CHICAGO (CN) - A woman can sue her former employer for sex discrimination, even though the statute of limitations has lapsed, because a watchdog agency bungled her administrative claim, the 7th Circuit ruled.

Sherry DeTata filed a charge of sex discrimination with the Equal Employment Opportunity Commission against her employer, Rollprint Packaging Products, alleging that she was fired after complaining about multiple incidents of sexual harassment. DeTata had worked for only eight days at Rollprint, an Addison, Ill.-based packaging manufacturer.

The EEOC dismissed the case and mailed a right-to-sue letter that never reached DeTata or her attorney, an American Civil Rights Trust lawyer named Jewell Bracko. After three delivery attempts, it was returned as undeliverable to the EEOC.

When DeTata telephoned to check on her case, she learned of the dismissal and missing letter. DeTata asked the office to resend the letter along with a copy of her file, but it took EEOC nearly two months to locate the file.

DeTata filed suit within two months of receiving the materials, but that was 170 days after EEOC issued the right-to-sue letter.

Rollprint argued that the 90-day clock started when the letter was issued. As quoted in the ruling, "Rollprint contended that 'the case law is clear that the receipt of the letter is not the precipitating event. It's her actual notice."
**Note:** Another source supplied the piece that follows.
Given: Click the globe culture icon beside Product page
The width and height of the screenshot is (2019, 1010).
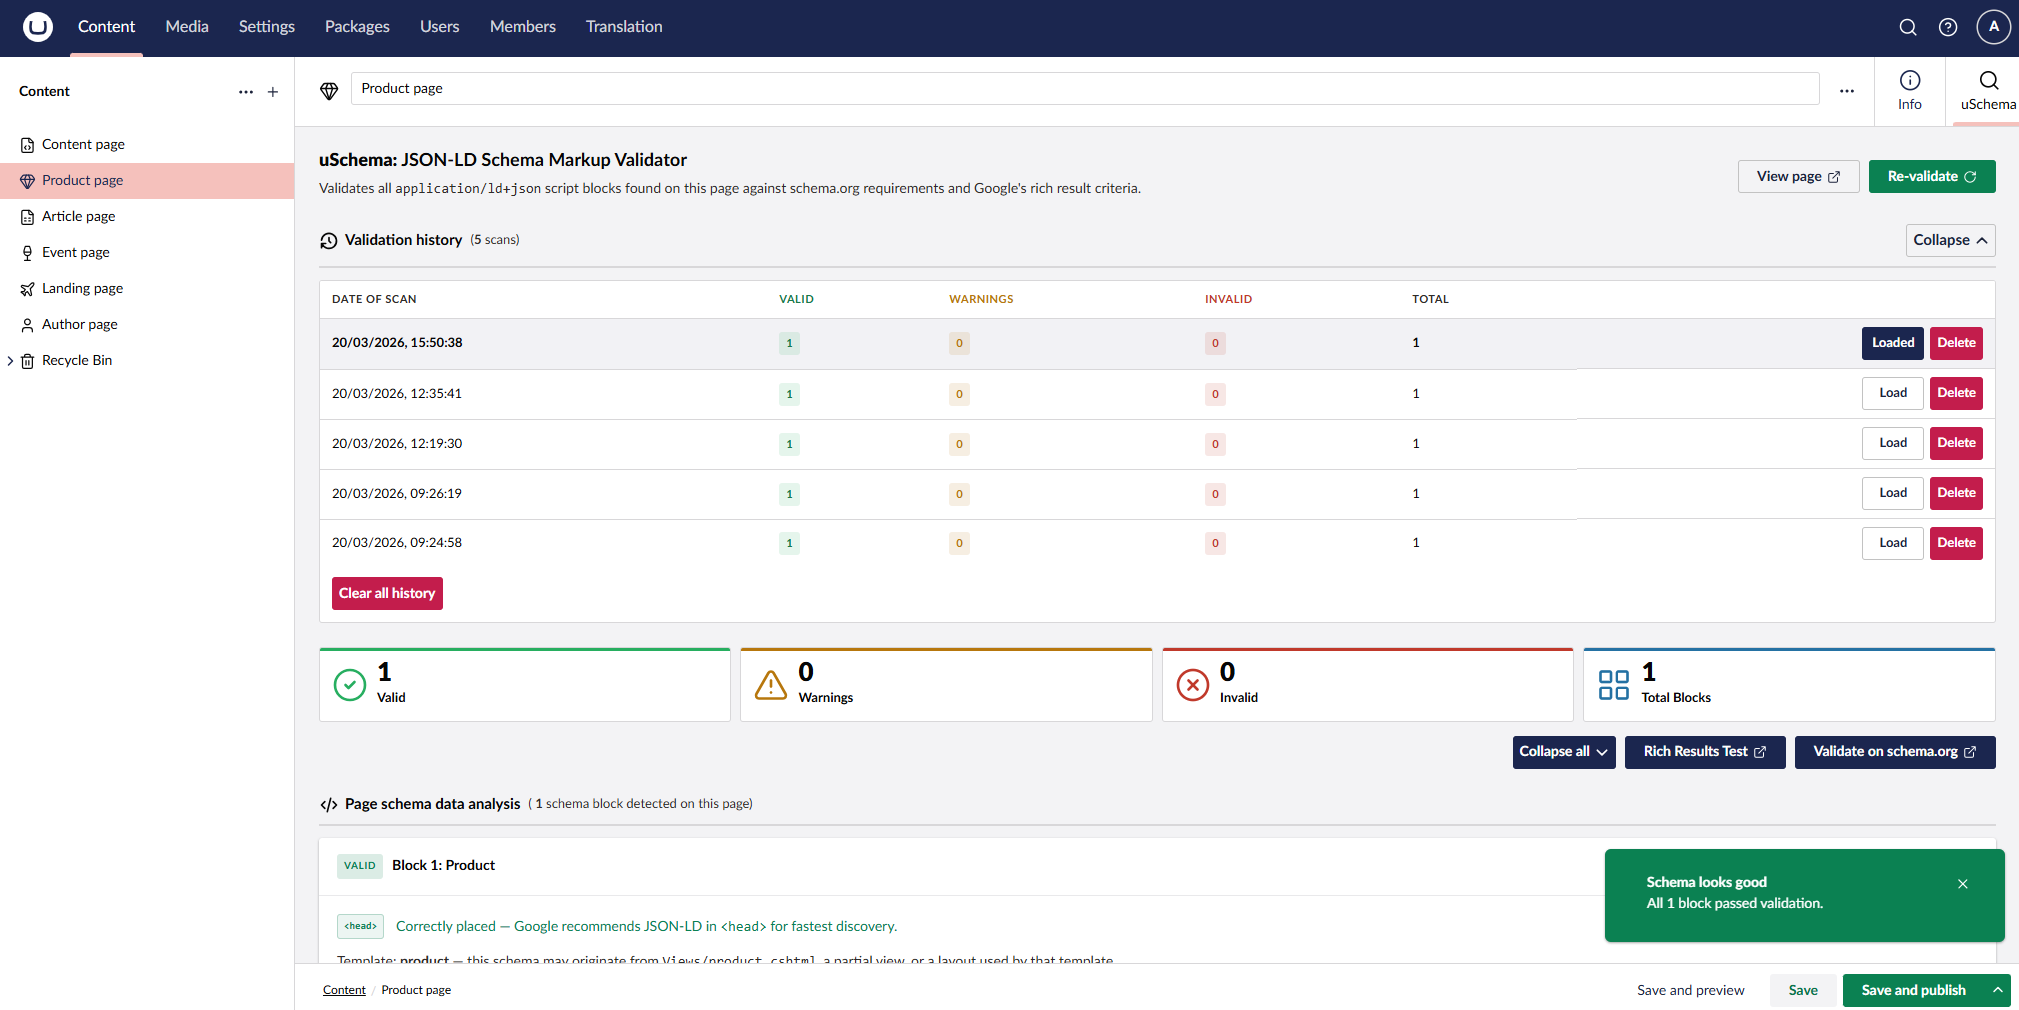Looking at the screenshot, I should [329, 89].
An Illinois federal court found the statute of limitations started after DeTata's phone conversation with the EEOC, when she learned that her case had been dismissed and requested her file. It granted Rollprint's request to dismiss the suit because DeTata filed suit more than 90 days after the phone call.

The three-judge appellate panel noted that the 3rd, 6th and 11th circuit courts have held that oral notice can sometimes start the statute of limitations period, but only in cases where the notice is given to an attorney or is otherwise clearly stated in a manner equivalent to the delivery of written notice.

Unless the claimant is explicitly informed of the time within which the suit must be filed, notice has not been given, the appeals court ruled.

"There is nothing in the record to suggest that the EEOC ever told DeTata when her 90-day clock began to run," Judge Diane Wood wrote for the court.